The data lake is the first of these alternatives that can be explored. An important part of a data warehouse strategy is the implementation of a common landing zone. The landing zone is where data would be landed once, providing a common set of data that served as a recovery point for the ETL, a representation of the source data that could be validated back to, and a set of data that could be reused by multiple ETL routines.

The challenge was that we were doing this in the context of a relational data warehouse, or file system with limited processing capabilities. This approach didn’t work very well when we had to deal with semi-structured data, very large volumes of data, or rapidly changing data.

The data lake is a very good alternative to this, in that it provides a powerful, flexible environment where data of all sizes and formats can be rapidly ingested. This data can then be made directly available to data scientists for initial profiling and analysis. In many cases, this becomes the preferred source for all subsequent machine learning initiatives.

Very often, this is viewed as just a technology solution, and teams embark on a mass frenzy of data ingestion and exploitation. It is important to remember the data lake is just a technology platform.

Take a step back and consider this from a design perspective. Deliberate how you want to store data, what are the preferred storage formats, how you want to archive the data and does the data require validation or transformation?

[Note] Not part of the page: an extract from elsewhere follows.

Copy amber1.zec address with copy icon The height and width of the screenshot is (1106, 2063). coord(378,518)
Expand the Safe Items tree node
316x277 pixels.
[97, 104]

All of these are important questions to ask, to formalise a clear and consistent design strategy for the data lake. Consider the need to land raw, unmodified source data in order to create the recovery point, to have a stable area for structured data that can serve as the prime source of data in the lake, to have a custom, bespoke solution zone where you can build data structures to enable specific requirements (for example, standard normalisation data sets for data scientists), and lastly an archive zone.

This becomes the design and methodology that will enable a professional data lake implementation. Consider also how the data lake would integrate into the existing or new data warehouse.

Another example of a data warehouse alternative is the operational data store (ODS). There are many use cases that are dependent on automated data integration, to enable business processes that require batch data integration. These use cases were often pushed into the data warehouse, but due to their operational nature, would be better served with a relational, operational implementation.

This introduces the concept of an ODS, which acts as a storage repository for operational business data. The ODS is typically less focused on historical data and more on current or near current data.

The aim is to model the data efficiently, which is why a relational, third normal form approach is often chosen. This model can be used to drive a variety of initiatives, to facilitate operational management, decision-making that affects the current management and operations of the business, as opposed to the strategic view of the data warehouse.

The ODS can be implemented using a variety of technologies and platforms. The important questions to ask here are how can this be implemented to deliver on the requirements, but also to complement and enable the data warehouse?

We can build an ODS to great effect, in such a way that it enables these requirements. Going further, however, nothing that we do should result in redundant processing.

So, if we are performing ETL capability in the ODS, how can we leverage this for the data warehouse, so that the data warehouse can reuse and benefit from any processing done in the ODS. Anything that is built in the ODS should be considered as a formal source for the data warehouse.

There are more potential alternatives, such as a data lake house and a data vault. I will discuss these in my next article.

The pattern that should be starting to emerge, however, is that the data warehouse is not going away. We might be shrinking its size and scope, extending its capability with additional technology and designs, but we fundamentally will always retain the concept of the data warehouse.

Even when we discuss how we can change the fundamental design of the data warehouse − for example, by adopting a data vault design pattern − we are just changing the format of the data warehouse, not removing it from circulation.